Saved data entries
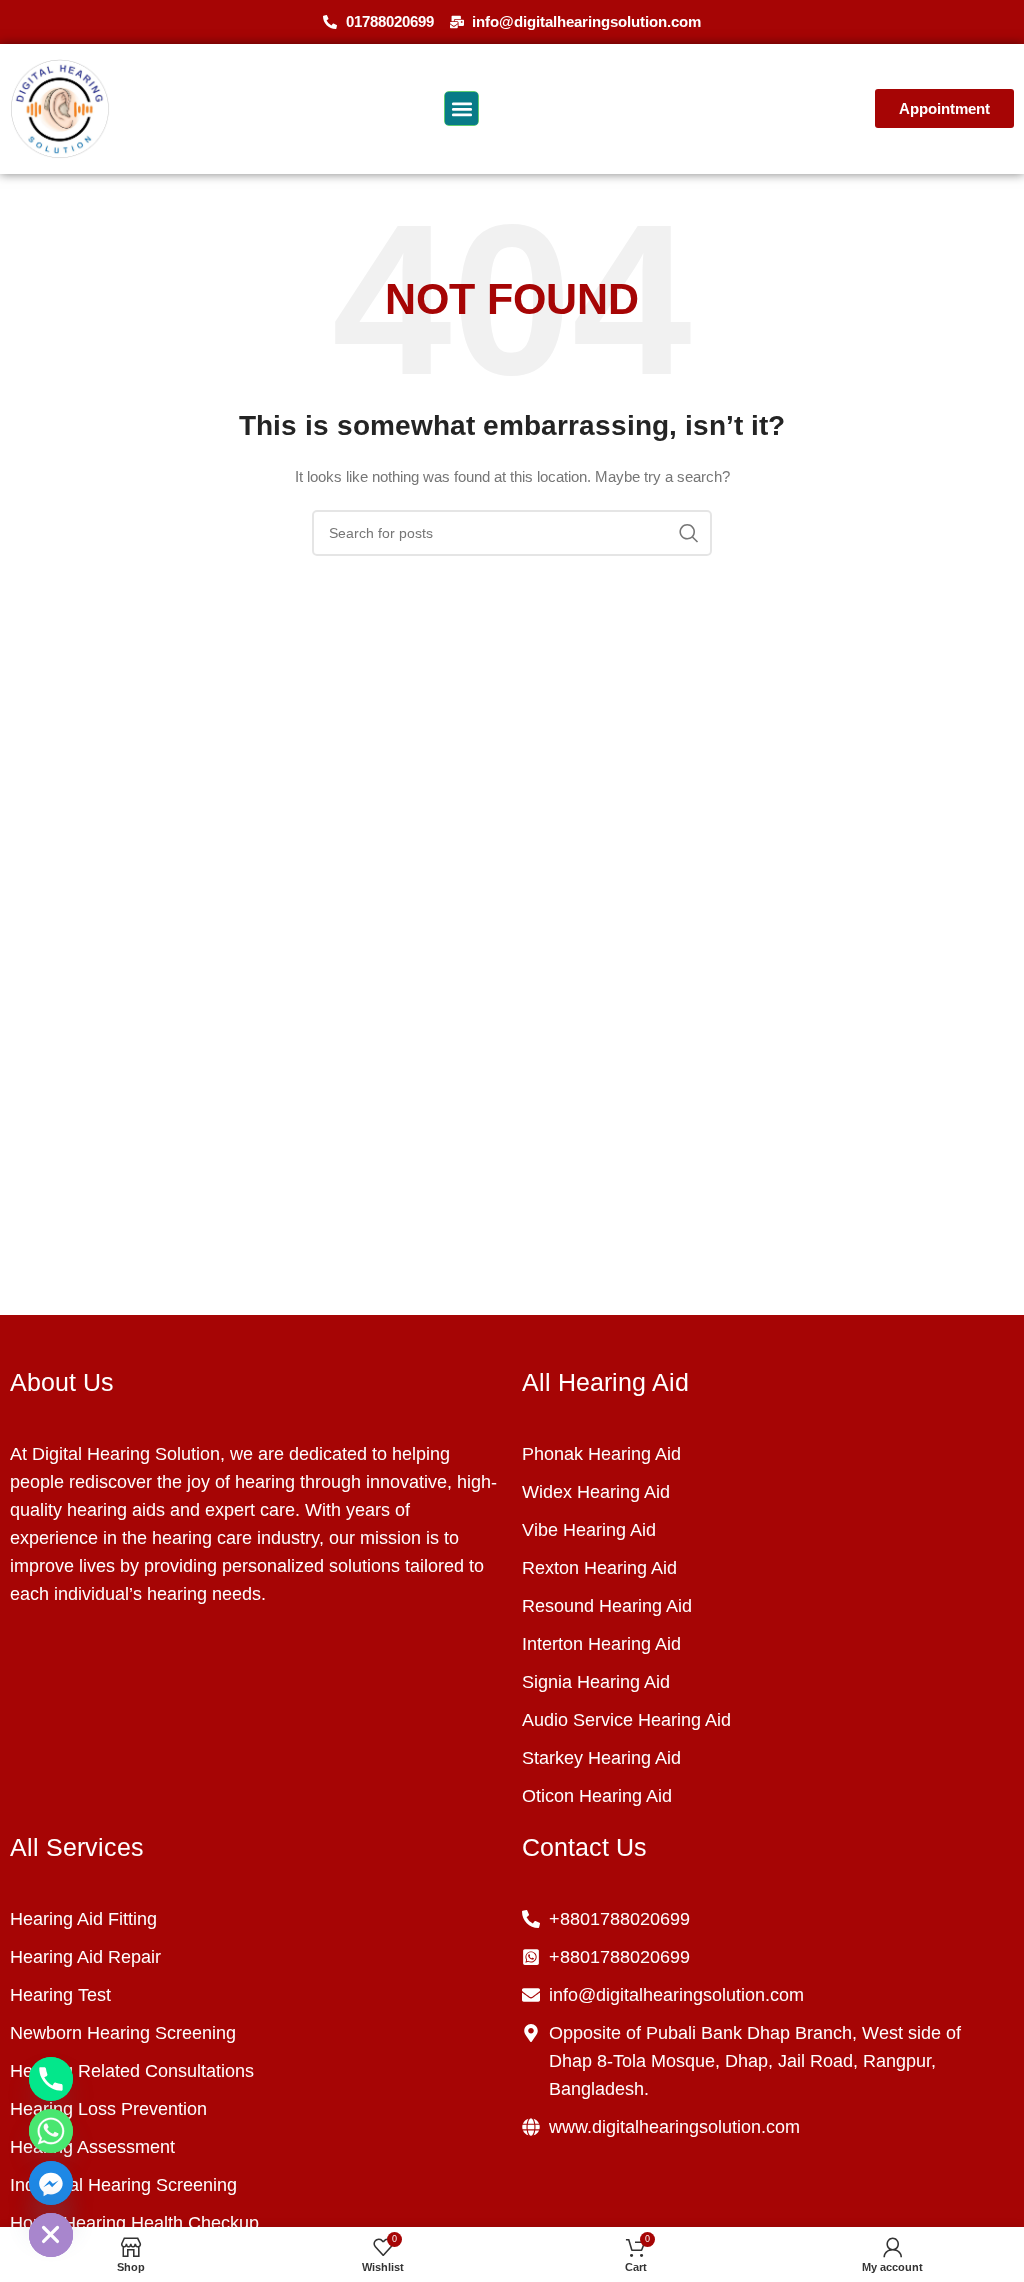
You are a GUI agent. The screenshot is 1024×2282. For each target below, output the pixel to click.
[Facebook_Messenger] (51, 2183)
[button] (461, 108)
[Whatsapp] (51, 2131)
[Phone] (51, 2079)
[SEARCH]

AIM OF THE TASK: Give the entries above again word for word, without the pictures.

RESULT FOR THIS EXERCISE:
You are a GUI agent. The screenshot is 1024×2282. For each target below, output the pixel to click.
[Facebook_Messenger] (51, 2183)
[button] (461, 108)
[Whatsapp] (51, 2131)
[Phone] (51, 2079)
[SEARCH]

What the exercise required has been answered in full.